>> BEGIN Excerpt to read

From April to May 2024, the five members convened in Los Angeles for a song camp. Not to audition ideas. To build a record. They wrote on all five tracks of their debut EP. They co-choreographed. They ideated their visuals. The label framework held, but inside it, something far less controlled was happening. BigHit had developed a new designation for them: “next-generation creator crew.” It wasn’t marketing copy. It was description.

Leader Martin Edwards — Korean-Canadian, 18 years old, former flag bearer for Iceland at the 2018 Winter Olympics, and the producer behind credits on TXT, ILLIT, and LE SSERAFIM — is the connective tissue of that vision. “We want to express ourselves in the most genuine way possible,” he has said. “As we grow, everything will change. And it will go in the way that it goes.” For a group still in their first year, that is either radical confidence or radical honesty. With CORTIS, it is both.

Fashion as First Language
The track was called “FaSHioN.” The capitalisation was not accidental. On it, CORTIS slid into a grungy, hip-hop-adjacent world — all distressed leather, silver hardware, baggy silhouettes over skinny fits, biker jackets worn like armour against expectation.
It sounded like A$AP Rocky produced something with Travis Scott and forgot to make it comfortable. It looked like it was styled by five teenagers who had memorised every lookbook ever published and then chose to ignore them.
That tension — between knowing the rules and choosing not to follow them — is the defining characteristic of CORTIS’s visual language. Their fashion identity is not a stylist brief. It is a worldview. Monochrome punctuated by violence. Youth culture worn as critique rather than costume.
“The lure of CORTIS is that everything they do feels thrillingly urgent and alive. They are unhampered by one of K-pop’s favourite tools — the narrative concept — which allows for a live-in-the-moment existence to flourish.”— Dazed, May 2026
The chaos of the early music videos — handheld cameras, Los Angeles landmarks shot like a road movie, movement that felt improvised even when it wasn’t — translated directly into how they dressed: like people who had somewhere specific to be and made that place up themselves. With GREENGREEN (released May 4, 2026), the palette has evolved.

The title’s doubled word, the vibrant vertical stripe of their limited merch jerseys, the co-directing credit shared with “IDIOTS” and the group itself — all of it signals a band consciously designing their own era, not receiving one. The CORTIS aesthetic has become so legible that it is already being copied. Which, given their name, might be the greatest possible compliment.

The Architecture of Now
Across both EPs, CORTIS have shown a remarkable refusal to belong to any single sonic address. Color Outside the Lines opened with “GO!” — Travis Scott-influenced, high-octane, TikTok-ready before TikTok had been given time to explain why — and closed with moments of actual vulnerability, “heartfelt and sometimes purposely fleeting,” in Martin’s own framing. They called it “a kind of amateurism.” What they meant was: the quality of honesty.
GREENGREEN‘s lead single “REDRED” — the first K-pop title track in recent memory to name itself like a visual glitch — brought in a more fractured sound, industrial undertones behind the swagger, the members’ autotune use now part of the instrument rather than the apology.

>> END Excerpt to read
>> BEGIN Dataset records

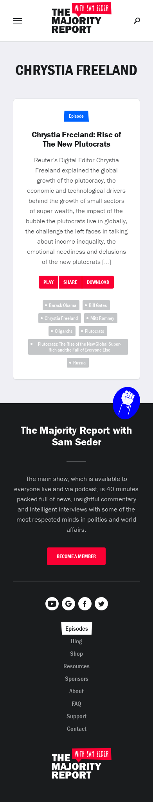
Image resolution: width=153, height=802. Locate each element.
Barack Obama (62, 305)
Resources (76, 666)
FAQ (76, 703)
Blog (76, 641)
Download (98, 282)
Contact (76, 728)
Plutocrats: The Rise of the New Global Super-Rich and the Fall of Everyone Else (79, 347)
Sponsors (76, 678)
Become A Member (76, 556)
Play (48, 282)
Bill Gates (98, 305)
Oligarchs (63, 331)
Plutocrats (94, 331)
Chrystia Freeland (61, 318)
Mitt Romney (102, 318)
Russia (79, 362)
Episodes (76, 628)
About (76, 691)
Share (70, 282)
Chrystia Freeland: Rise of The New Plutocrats (76, 139)
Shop (76, 653)
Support (76, 716)
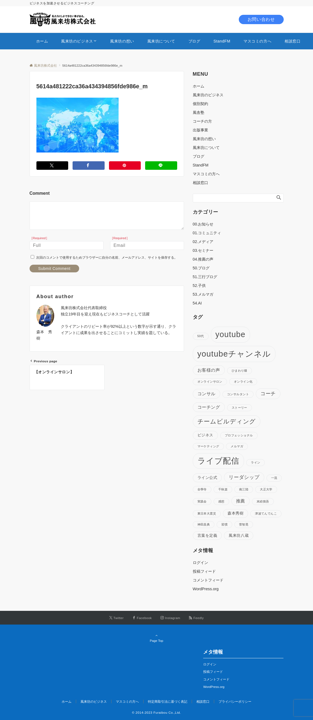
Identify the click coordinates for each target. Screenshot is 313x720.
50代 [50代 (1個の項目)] (200, 336)
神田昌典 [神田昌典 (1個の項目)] (203, 524)
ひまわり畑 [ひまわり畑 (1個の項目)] (239, 370)
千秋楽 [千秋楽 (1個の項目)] (223, 489)
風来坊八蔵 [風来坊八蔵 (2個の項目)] (239, 535)
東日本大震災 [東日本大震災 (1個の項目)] (206, 513)
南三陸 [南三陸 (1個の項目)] (243, 489)
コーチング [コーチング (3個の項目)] (208, 407)
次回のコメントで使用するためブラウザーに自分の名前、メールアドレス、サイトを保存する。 (106, 257)
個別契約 (200, 103)
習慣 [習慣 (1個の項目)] (224, 524)
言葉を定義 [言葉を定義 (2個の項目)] (207, 535)
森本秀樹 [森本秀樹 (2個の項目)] (235, 513)
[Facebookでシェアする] (89, 165)
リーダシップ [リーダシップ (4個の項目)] (244, 477)
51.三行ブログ (205, 277)
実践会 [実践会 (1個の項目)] (202, 501)
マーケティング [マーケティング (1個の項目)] (208, 446)
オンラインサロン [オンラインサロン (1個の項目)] (209, 381)
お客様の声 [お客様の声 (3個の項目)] (208, 370)
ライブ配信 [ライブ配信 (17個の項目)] (218, 460)
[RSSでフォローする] (196, 618)
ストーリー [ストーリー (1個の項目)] (239, 407)
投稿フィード (204, 571)
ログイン (200, 562)
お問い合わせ (261, 19)
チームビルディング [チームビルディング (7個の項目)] (226, 421)
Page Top (157, 638)
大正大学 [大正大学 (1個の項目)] (266, 489)
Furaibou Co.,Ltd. (167, 712)
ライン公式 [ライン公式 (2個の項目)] (207, 477)
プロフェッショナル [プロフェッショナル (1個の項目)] (239, 435)
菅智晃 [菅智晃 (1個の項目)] (243, 524)
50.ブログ (201, 268)
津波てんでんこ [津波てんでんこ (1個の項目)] (266, 513)
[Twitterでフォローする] (116, 618)
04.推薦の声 (203, 259)
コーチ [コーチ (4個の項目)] (268, 393)
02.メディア (203, 241)
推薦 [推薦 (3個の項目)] (240, 500)
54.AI (197, 303)
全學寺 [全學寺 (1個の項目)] (202, 489)
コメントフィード (208, 580)
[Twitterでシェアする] (52, 165)
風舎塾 (198, 112)
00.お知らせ (203, 224)
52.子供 (199, 285)
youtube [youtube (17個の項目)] (231, 334)
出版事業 (200, 130)
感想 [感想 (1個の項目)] (221, 501)
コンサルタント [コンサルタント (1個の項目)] (238, 394)
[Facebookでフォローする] (142, 618)
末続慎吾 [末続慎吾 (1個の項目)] (263, 501)
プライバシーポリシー (235, 701)
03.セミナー (203, 250)
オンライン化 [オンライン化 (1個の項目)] (243, 381)
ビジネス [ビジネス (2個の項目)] (205, 435)
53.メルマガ (203, 294)
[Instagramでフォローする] (170, 618)
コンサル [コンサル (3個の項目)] (206, 393)
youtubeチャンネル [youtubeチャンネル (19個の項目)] (234, 353)
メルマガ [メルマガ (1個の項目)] (237, 446)
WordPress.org (206, 589)
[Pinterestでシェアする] (125, 165)
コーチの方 (202, 121)
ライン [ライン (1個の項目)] (255, 462)
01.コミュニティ (207, 233)
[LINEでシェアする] (161, 165)
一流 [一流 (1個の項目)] (274, 477)
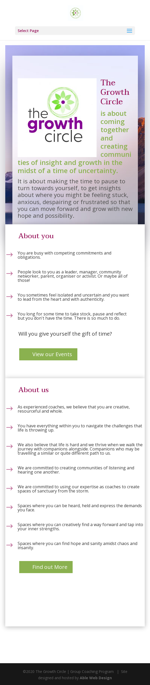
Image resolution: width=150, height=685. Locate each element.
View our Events (52, 354)
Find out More (49, 566)
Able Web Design (96, 677)
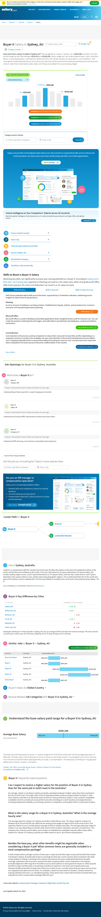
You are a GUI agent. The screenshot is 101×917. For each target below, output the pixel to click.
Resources (75, 9)
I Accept (94, 3)
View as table (80, 75)
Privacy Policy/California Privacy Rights (16, 911)
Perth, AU (8, 619)
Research (12, 22)
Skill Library (87, 311)
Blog (76, 17)
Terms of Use (36, 911)
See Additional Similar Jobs (83, 648)
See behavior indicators (87, 347)
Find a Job (87, 9)
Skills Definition (19, 290)
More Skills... (11, 352)
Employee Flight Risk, (47, 883)
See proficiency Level (87, 327)
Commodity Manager (63, 535)
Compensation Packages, (28, 883)
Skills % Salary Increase (84, 290)
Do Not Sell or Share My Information (56, 911)
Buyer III (58, 523)
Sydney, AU (9, 606)
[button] (84, 44)
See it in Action (51, 162)
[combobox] (61, 44)
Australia (21, 22)
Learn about (21, 505)
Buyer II (30, 22)
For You (32, 9)
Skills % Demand (52, 290)
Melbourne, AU (10, 610)
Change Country (14, 49)
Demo (84, 17)
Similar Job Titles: (10, 767)
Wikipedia (41, 586)
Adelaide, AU (10, 623)
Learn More (32, 4)
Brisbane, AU (10, 615)
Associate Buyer (11, 657)
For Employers (45, 9)
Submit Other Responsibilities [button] (14, 456)
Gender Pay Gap (62, 883)
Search (78, 140)
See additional (15, 769)
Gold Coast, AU (10, 627)
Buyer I (7, 663)
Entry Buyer (9, 679)
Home (4, 22)
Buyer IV (8, 674)
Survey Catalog (61, 9)
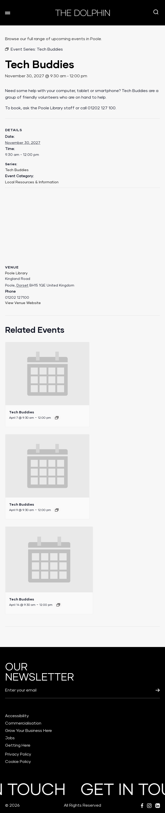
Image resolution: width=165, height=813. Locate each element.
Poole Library (16, 273)
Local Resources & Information (32, 182)
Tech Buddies (17, 170)
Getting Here (17, 745)
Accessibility (17, 716)
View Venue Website (23, 303)
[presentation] (47, 373)
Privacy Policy (18, 754)
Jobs (10, 738)
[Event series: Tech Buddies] (57, 417)
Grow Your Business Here (28, 731)
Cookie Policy (18, 762)
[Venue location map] (82, 224)
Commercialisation (23, 723)
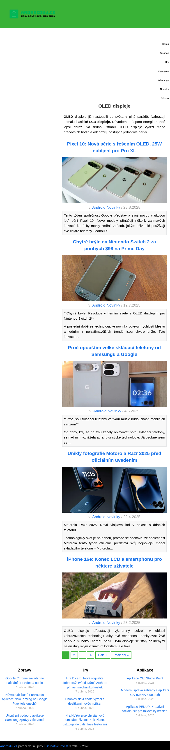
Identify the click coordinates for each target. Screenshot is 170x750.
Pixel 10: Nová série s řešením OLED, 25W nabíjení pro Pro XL (114, 147)
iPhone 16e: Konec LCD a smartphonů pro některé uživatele (114, 562)
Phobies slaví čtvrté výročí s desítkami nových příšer (84, 701)
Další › (102, 655)
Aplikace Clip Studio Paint (145, 678)
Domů (165, 44)
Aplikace (164, 53)
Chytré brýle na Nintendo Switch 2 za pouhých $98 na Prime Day (114, 245)
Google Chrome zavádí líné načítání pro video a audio (24, 680)
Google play (162, 71)
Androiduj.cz (8, 746)
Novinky (164, 89)
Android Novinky (106, 207)
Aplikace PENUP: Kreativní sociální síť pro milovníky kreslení (145, 709)
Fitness (165, 98)
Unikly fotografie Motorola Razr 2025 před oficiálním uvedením (114, 456)
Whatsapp (163, 80)
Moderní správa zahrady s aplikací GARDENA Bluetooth (145, 692)
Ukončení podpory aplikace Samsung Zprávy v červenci (24, 718)
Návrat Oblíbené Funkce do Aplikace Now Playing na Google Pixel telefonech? (25, 699)
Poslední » (121, 655)
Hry (167, 62)
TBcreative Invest (56, 746)
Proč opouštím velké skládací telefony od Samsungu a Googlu (114, 351)
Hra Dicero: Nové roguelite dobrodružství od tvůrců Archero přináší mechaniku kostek (84, 682)
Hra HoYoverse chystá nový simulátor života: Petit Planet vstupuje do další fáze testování (85, 720)
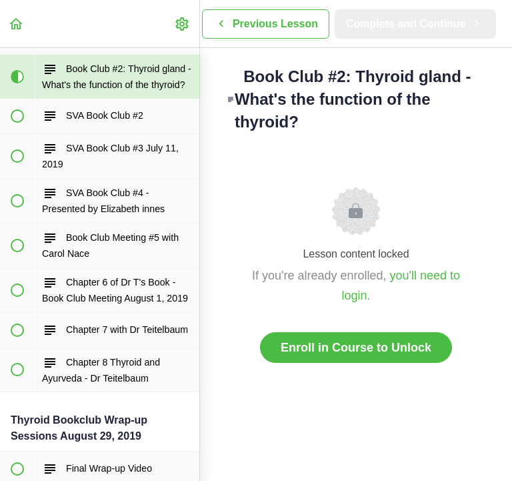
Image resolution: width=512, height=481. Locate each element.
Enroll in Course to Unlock (356, 347)
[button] (16, 23)
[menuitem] (182, 23)
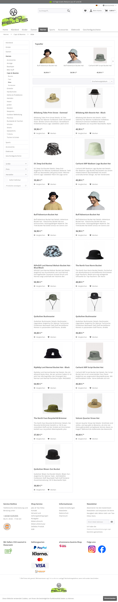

>> END Dataset records

● What this exercise asks
1. Decide whether each statement agrees with the CORTIS article: (a) the song camp took place in Los Angeles from April to May 2024; (b) the members wrote on only some of the tracks of their debut EP; (c) GREENGREEN came out on May 4, 2026. Answer yes or no for each, quoting the words of the article that settle it.
2. Transcribe the part of the CORTIS article that begins at the words "The title’s doubled" and stops after "quality of honesty.". Keep every word and punctuation mark unchanged.

● Solution set
1.
(a) Yes: "From April to May 2024, the five members convened in Los Angeles for a song camp."
(b) No: "They wrote on all five tracks of their debut EP."
(c) Yes: "GREENGREEN (released May 4, 2026)"

2.
The title’s doubled word, the vibrant vertical stripe of their limited merch jerseys, the co-directing credit shared with “IDIOTS” and the group itself — all of it signals a band consciously designing their own era, not receiving one. The CORTIS aesthetic has become so legible that it is already being copied. Which, given their name, might be the greatest possible compliment.

The Architecture of Now
Across both EPs, CORTIS have shown a remarkable refusal to belong to any single sonic address. Color Outside the Lines opened with “GO!” — Travis Scott-influenced, high-octane, TikTok-ready before TikTok had been given time to explain why — and closed with moments of actual vulnerability, “heartfelt and sometimes purposely fleeting,” in Martin’s own framing. They called it “a kind of amateurism.” What they meant was: the quality of honesty.